DFW ranks fifth in the country for international investment in apartments in the first half of of 2020. We covered the reason for that here.

In the discussion that follows, the Dallas Business Journal interviewed two top CBRE executives about where the DFW multifamily market will head from here in terms of foreign investment. We spoke with Danny Baker, CBRE’s senior vice president and co-leader of the Multifamily Investment team in Dallas, and Jeanette Rice, CBRE’s head of Multifamily Research.

Where are we headed and what factors will determine how much foreign investment activity we will we see, both nationally and in DFW?

Baker: The picture for Dallas-Fort Worth is fairly positive, overall, from a capital demand perspective. We’re currently seeing an inflection point in the capital markets with significant capital flows into the multifamily space. Either large funds that allocate across all product types reallocating more heavily across multifamily and industrial, or private investors’ own portfolios of commercial product wanting cash flow diversification. And the traditional multifamily investors are still market participants at this time, so from a demand perspective, we’re at the beginning of significant capital flows into the product type.

Danny Baker, CBRE's senior vice president and co-leader of the Multifamily Investment team in Dallas.

What else factors in?

Baker: From a geography perspective, some of the trademarks of Dallas-Fort Worth that really fueled the demand side of the equation throughout the last cycle was sustained population growth and employment growth. If those factors are still in place in the recovery phase of this cycle, I would imagine we’ll be one of the markets to go into the recovery phase quicker. We’ll likely see capital react to that and deploy capital to ride that wave up compared to other markets that might be slower to come out of the downturn.

Rice: In terms of the market, Dallas is doing about the U.S. average, but it is one of the few really large markets to be doing that well. And lots of the submarkets in Dallas are doing even better. I think Dallas is in a position to stabilize earlier than the rest of the U.S. in terms of the market performance, and that says a lot for attracting capital. There’s so much capital that wants to be investing. There was so much capital before COVID-19, and a lot of that capital has moved to the sidelines. The low-debt environment is very enticing for making deals work. There may be a little slowdown now for the fourth quarter of the year, but it’s still going to be a robust quarter compared to, of course, the second quarter, which was a low because of COVID. It picked up in the third quarter and it’s picking up some more. I would expect that to pick up next year as some of those sideline investors come back. They may not be able to come back until second quarter or third quarter. 

When will the international capital come back?

Rice: It’s hard to predict that one. But institutional capital — they’ve been less active — they’re going to start to become more active here certainly by the first quarter if not the fourth quarter.

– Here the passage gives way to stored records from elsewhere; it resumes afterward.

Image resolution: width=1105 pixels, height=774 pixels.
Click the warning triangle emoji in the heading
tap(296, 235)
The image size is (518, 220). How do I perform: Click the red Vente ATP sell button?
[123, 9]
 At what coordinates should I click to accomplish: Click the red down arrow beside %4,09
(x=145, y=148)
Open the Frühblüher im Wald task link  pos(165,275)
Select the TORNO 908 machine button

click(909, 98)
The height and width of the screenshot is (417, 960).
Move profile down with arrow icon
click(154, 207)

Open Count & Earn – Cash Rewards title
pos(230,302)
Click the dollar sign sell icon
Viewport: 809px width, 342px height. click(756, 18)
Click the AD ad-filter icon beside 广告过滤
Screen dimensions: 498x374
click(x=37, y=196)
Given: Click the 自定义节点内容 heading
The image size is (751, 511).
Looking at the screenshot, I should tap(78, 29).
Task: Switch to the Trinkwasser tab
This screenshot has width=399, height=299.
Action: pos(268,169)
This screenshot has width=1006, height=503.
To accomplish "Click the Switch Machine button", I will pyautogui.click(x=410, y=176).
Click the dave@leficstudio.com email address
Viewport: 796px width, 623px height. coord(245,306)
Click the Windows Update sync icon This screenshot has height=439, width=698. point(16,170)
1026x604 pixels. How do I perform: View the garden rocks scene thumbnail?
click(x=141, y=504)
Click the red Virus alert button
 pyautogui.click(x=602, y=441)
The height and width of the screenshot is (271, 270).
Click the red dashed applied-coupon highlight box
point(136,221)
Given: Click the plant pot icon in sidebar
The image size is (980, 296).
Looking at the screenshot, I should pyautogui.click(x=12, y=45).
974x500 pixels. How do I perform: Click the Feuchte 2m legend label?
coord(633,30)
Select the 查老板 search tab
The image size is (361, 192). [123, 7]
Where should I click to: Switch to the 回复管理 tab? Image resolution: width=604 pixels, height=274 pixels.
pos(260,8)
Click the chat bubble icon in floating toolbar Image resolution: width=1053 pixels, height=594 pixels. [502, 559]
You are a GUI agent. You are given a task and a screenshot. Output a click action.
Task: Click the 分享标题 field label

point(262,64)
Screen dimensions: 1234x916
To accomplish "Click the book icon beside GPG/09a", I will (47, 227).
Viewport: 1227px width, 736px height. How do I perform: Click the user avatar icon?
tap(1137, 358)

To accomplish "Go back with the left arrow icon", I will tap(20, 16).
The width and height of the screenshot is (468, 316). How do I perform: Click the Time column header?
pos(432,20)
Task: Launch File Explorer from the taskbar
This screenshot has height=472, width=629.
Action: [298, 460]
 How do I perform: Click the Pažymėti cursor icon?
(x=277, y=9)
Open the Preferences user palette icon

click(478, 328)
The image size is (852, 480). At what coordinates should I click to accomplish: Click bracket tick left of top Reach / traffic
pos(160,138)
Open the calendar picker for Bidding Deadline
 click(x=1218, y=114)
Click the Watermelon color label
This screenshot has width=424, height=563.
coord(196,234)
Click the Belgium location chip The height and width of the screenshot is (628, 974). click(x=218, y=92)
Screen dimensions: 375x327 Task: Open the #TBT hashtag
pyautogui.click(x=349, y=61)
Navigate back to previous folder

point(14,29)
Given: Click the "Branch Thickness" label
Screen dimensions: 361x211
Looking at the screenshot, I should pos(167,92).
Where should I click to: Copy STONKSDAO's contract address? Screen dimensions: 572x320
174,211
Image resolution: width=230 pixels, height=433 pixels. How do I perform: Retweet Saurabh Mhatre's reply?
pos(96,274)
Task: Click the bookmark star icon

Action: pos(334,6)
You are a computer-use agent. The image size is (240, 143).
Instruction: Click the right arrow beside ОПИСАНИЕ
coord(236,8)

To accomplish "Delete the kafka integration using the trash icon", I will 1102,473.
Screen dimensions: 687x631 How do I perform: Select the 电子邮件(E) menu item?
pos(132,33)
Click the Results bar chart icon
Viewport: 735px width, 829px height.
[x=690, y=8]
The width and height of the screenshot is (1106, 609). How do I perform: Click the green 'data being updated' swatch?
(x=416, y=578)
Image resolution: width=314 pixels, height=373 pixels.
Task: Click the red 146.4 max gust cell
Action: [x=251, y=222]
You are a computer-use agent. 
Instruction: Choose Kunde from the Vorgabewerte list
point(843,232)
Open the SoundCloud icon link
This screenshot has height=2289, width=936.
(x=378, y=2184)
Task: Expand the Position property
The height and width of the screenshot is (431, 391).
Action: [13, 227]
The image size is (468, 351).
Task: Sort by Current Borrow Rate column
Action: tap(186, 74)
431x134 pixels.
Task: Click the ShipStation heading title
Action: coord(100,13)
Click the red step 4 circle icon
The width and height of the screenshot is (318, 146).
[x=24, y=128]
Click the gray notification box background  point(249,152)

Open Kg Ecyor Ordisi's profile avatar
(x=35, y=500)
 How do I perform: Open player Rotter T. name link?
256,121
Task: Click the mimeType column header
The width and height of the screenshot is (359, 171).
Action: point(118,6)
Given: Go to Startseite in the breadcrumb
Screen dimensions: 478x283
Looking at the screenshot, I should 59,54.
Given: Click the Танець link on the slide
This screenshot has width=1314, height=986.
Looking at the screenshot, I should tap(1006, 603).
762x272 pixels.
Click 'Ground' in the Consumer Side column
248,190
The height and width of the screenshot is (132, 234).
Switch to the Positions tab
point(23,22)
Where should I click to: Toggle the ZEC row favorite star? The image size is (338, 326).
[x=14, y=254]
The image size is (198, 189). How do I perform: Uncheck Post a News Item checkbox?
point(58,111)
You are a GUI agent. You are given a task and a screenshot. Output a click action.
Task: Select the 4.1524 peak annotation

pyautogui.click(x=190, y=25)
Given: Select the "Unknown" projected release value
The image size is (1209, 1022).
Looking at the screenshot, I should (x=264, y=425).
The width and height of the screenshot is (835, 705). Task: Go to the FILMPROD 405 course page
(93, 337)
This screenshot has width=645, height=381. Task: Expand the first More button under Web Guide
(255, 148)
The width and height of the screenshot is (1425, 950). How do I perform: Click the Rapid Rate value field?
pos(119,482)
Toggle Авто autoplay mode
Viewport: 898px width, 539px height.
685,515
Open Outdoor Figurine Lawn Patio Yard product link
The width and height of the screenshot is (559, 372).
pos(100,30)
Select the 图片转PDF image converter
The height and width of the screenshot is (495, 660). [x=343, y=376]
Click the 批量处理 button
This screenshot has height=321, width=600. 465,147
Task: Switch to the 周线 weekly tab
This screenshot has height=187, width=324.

Baker: On the transaction side specifically, the market went into a paused moment in the latter part of first quarter and first part of the second quarter as everybody was trying to figure out where the market was and how to price assets. We quickly moved through that phase in tandem with the debt markets unlocking and rates coming in. At this point, I would characterize our market as having a little bit of a supply-demand imbalance. Supply meaning not enough product on the market and demand meaning there is a significant amount of capital looking for product right now.